--- START ---

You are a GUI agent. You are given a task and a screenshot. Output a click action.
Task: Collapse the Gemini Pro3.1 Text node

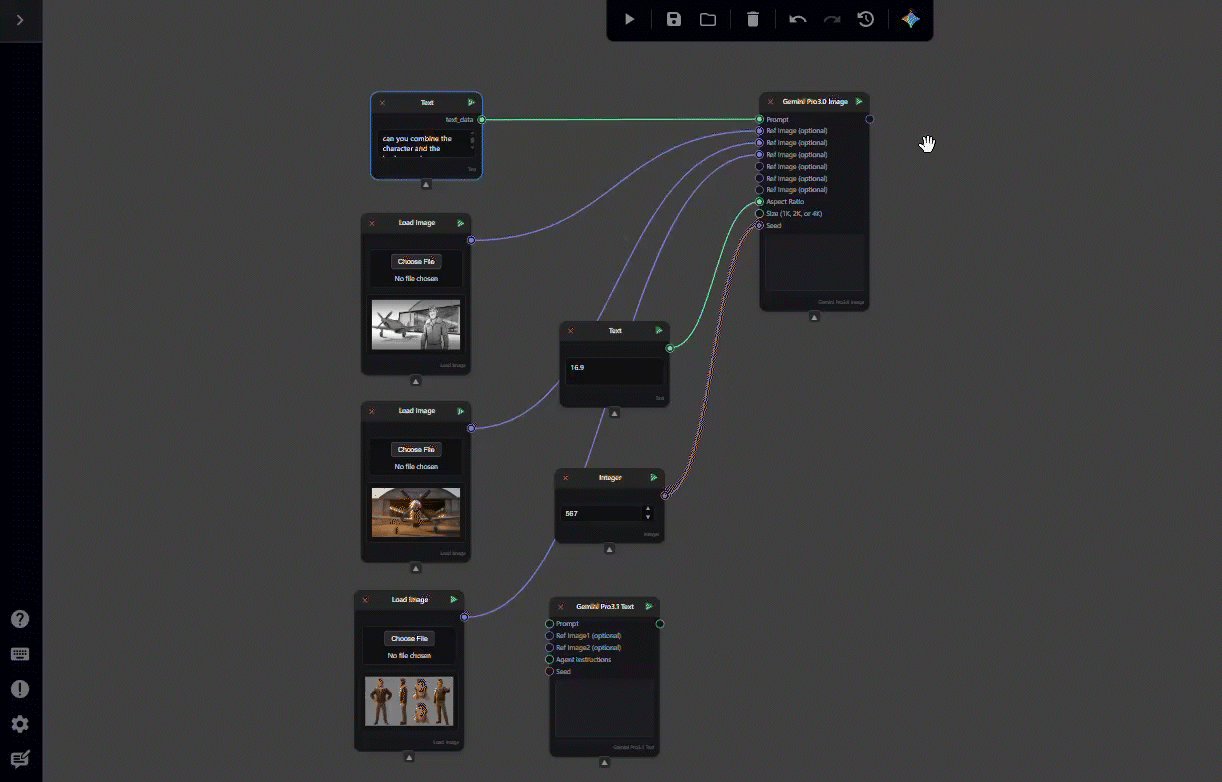(x=604, y=762)
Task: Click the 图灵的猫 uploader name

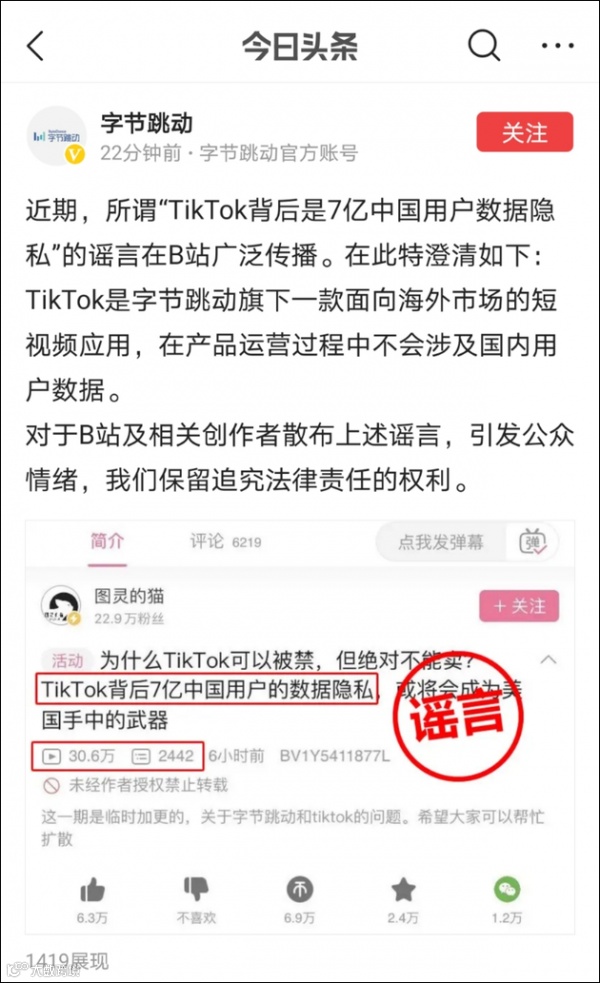Action: (x=129, y=595)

--- END ---

-- What you have to do --
The response should reproduce all the material above exactly and leave out its pictures.

-- Output --
You are a GUI agent. You are given a task and a screenshot. Output a click action.
Task: Collapse the Gemini Pro3.1 Text node

(x=604, y=762)
Task: Click the 图灵的猫 uploader name

Action: (x=129, y=595)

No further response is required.